Texte de lecture:
•••

Les églises ou chapelles dont nous donnons ci-dessous une brève description ont été annoncées par nous, comme étant « susceptibles de dater du Premier Millénaire ». En fait, si on consulte la documentation à ce sujet, tous les auteurs qui nous ont précédé les datent du XIIe, voire du XIesiècle. Mais jamais antérieurement à l’an 1000.

Ce désaccord est lié, selon nous, à une différence de points de vue. En effet ces auteurs estiment qu’il ne subsiste plus en France de monument religieux antérieur à l’an 1000. En conséquence ils sont obligés de dater du XIesiècle ou du XIIesiècle les monuments antérieurs à l’an 1200. Nous estimons, au contraire, que rien n’empêche l’existence d’églises antérieures à l’an 1000. En conséquence nous sommes obligés d’estimer que la datation d’une église antérieure à l’an 1200 doit être comprise entre l’an 400 et l’an 1200. Soit une période de 8 siècles. Bien sûr, plus on remonte dans le temps, et moins il subsiste d’églises construites en ces temps reculés. Mais nous sommes convaincus qu’il en existe encore, très modifiées sans doute et que, parmi les 37 églises citées ci-dessous, le tiers au moins (soit 12, mais nous pensons que, vu la sélection que nous avons effectuée, il y en a beaucoup plus) des églises sont antérieures à l’an 1000.

Le lecteur comprendra aisément notre difficulté de préciser les datations. Déjà nos prédécesseurs étaient très imprécis lorsqu’ils estimaient sur deux siècles. Nous ne pouvons que l’être plus encore sur huit siècles. A cela s’ajoute le fait que les églises du Gard décrites dans les ouvrages d’art roman ont peu d’éléments qui les caractérisent et qui permettent de les distinguer les unes des autres. La plupart d’entre elles sont de simples chapelles rurales à nef unique et sans ornementation. Il faut encore ajouter que nombre de ces églises sont fermées en permanence et il faut profiter de rares Journées du Patrimoine pour pouvoir les visiter.

•••

Données recueillies:
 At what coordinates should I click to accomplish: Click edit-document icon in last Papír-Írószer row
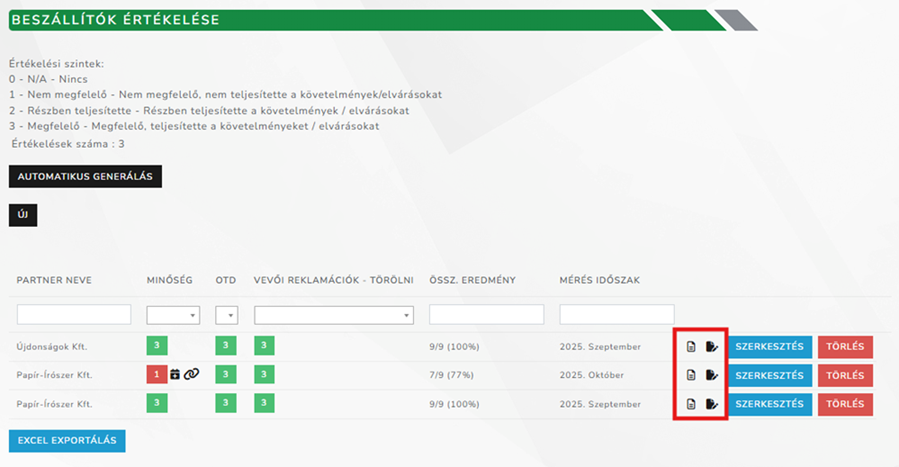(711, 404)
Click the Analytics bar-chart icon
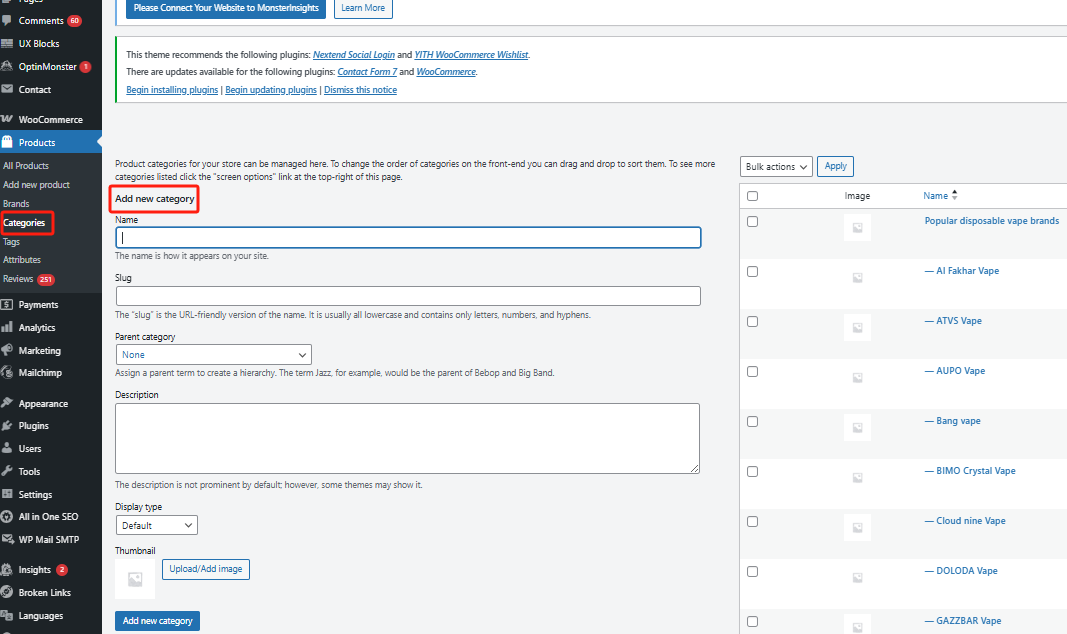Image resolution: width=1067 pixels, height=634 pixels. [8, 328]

•••

Exercice écrit: Pouvez-vous redonner en entier, sans y changer un mot, le texte ci-dessus sur la datation des églises du Gard ?

Réponse ci-dessous:
Les églises ou chapelles dont nous donnons ci-dessous une brève description ont été annoncées par nous, comme étant « susceptibles de dater du Premier Millénaire ». En fait, si on consulte la documentation à ce sujet, tous les auteurs qui nous ont précédé les datent du XIIe, voire du XIesiècle. Mais jamais antérieurement à l’an 1000.

Ce désaccord est lié, selon nous, à une différence de points de vue. En effet ces auteurs estiment qu’il ne subsiste plus en France de monument religieux antérieur à l’an 1000. En conséquence ils sont obligés de dater du XIesiècle ou du XIIesiècle les monuments antérieurs à l’an 1200. Nous estimons, au contraire, que rien n’empêche l’existence d’églises antérieures à l’an 1000. En conséquence nous sommes obligés d’estimer que la datation d’une église antérieure à l’an 1200 doit être comprise entre l’an 400 et l’an 1200. Soit une période de 8 siècles. Bien sûr, plus on remonte dans le temps, et moins il subsiste d’églises construites en ces temps reculés. Mais nous sommes convaincus qu’il en existe encore, très modifiées sans doute et que, parmi les 37 églises citées ci-dessous, le tiers au moins (soit 12, mais nous pensons que, vu la sélection que nous avons effectuée, il y en a beaucoup plus) des églises sont antérieures à l’an 1000.

Le lecteur comprendra aisément notre difficulté de préciser les datations. Déjà nos prédécesseurs étaient très imprécis lorsqu’ils estimaient sur deux siècles. Nous ne pouvons que l’être plus encore sur huit siècles. A cela s’ajoute le fait que les églises du Gard décrites dans les ouvrages d’art roman ont peu d’éléments qui les caractérisent et qui permettent de les distinguer les unes des autres. La plupart d’entre elles sont de simples chapelles rurales à nef unique et sans ornementation. Il faut encore ajouter que nombre de ces églises sont fermées en permanence et il faut profiter de rares Journées du Patrimoine pour pouvoir les visiter.